Wawrinka deserves all the credit in the world considering he played the match of his life on the biggest of stages, handing the eight-time Slam champion just his third loss of the season. He’s improbably halfway to the career Grand Slam himself now, and though he’s 30 years old, this is a whole new tennis landscape, especially with Wimbledon and the U.S. Open as the more unpredictable Slams recently than the Australian (ruled by Djokovic) or French (a decade of Nadal domination).
This is a full reset button for the men’s tour. While Serena Williams has a complete grasp on the women’s side, this one match reframes everything about the ATP. Djokovic once conquered it before, winning four out of five Slams in 2011 and into 2012, but he followed that with just one of the next seven, plagued by poor performances in big matches, dropping winnable matches in Paris to Nadal and New York to both Nadal and Murray.
After bringing former champ Boris Becker into his camp, those big-match struggles appeared to be gone after bouncing back in the fifth set of last year’s Wimbledon final against Federer. Now with hindsight, questions must be asked and observations must be made.
Djokovic has not fared well in Grand Slam finals outside of Australia (just 3-8) and he is now 8-8 overall. This is not only a huge blow to his chances at the career Slam (he’ll be 29 next time around, and as Federer and Nadal are showing, nothing is guaranteed after age 28 or so), but also to his total Slam count. This erases just about any shot he had at catching either of them, and highlights Djokovic’s inability to win multiple Slams in a season after that magical 2011 campaign.

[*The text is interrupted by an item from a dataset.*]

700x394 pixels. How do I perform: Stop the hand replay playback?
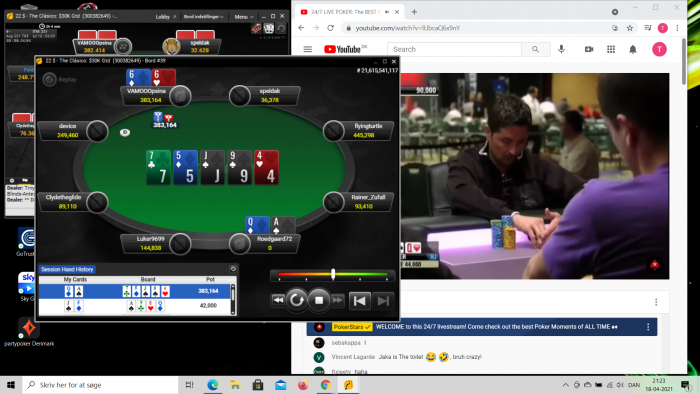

Men’s tennis has a funny way for sharply reversing course. Federer was set to dominate the sport unrivaled until Nadal crashed the party. Then in 2009, Federer appeared done when Nadal’s epic victory in the 2009 Australian Open final left him in tears at the podium. Fed’s next four Slams? Winning his first French Open, reclaiming Wimbledon, runner-up at the U.S. Open, Australian Open champion.
Nadal was in the same position after Djokovic capped off a year of owning Nadal by outlasting him in the 2012 Australian final, the infamous six-hour marathon. The resilient Spaniard came back stronger and defeated Djokovic en route to each of his four Slams since then, not losing to him again at a major until this French Open.

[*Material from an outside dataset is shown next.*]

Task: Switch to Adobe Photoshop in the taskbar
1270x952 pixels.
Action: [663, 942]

There won’t be much downtime for the major players here: Wimbledon starts in three weeks. The grass represents the best chance at another major for Federer and Murray, while Nadal has never had this much time to prepare for a run there. It’s the first time in a year and a half that Djokovic will be defending a title at a Slam. His response to both that and his agonizing defeat here are the biggest factor in years for the course of men’s tennis.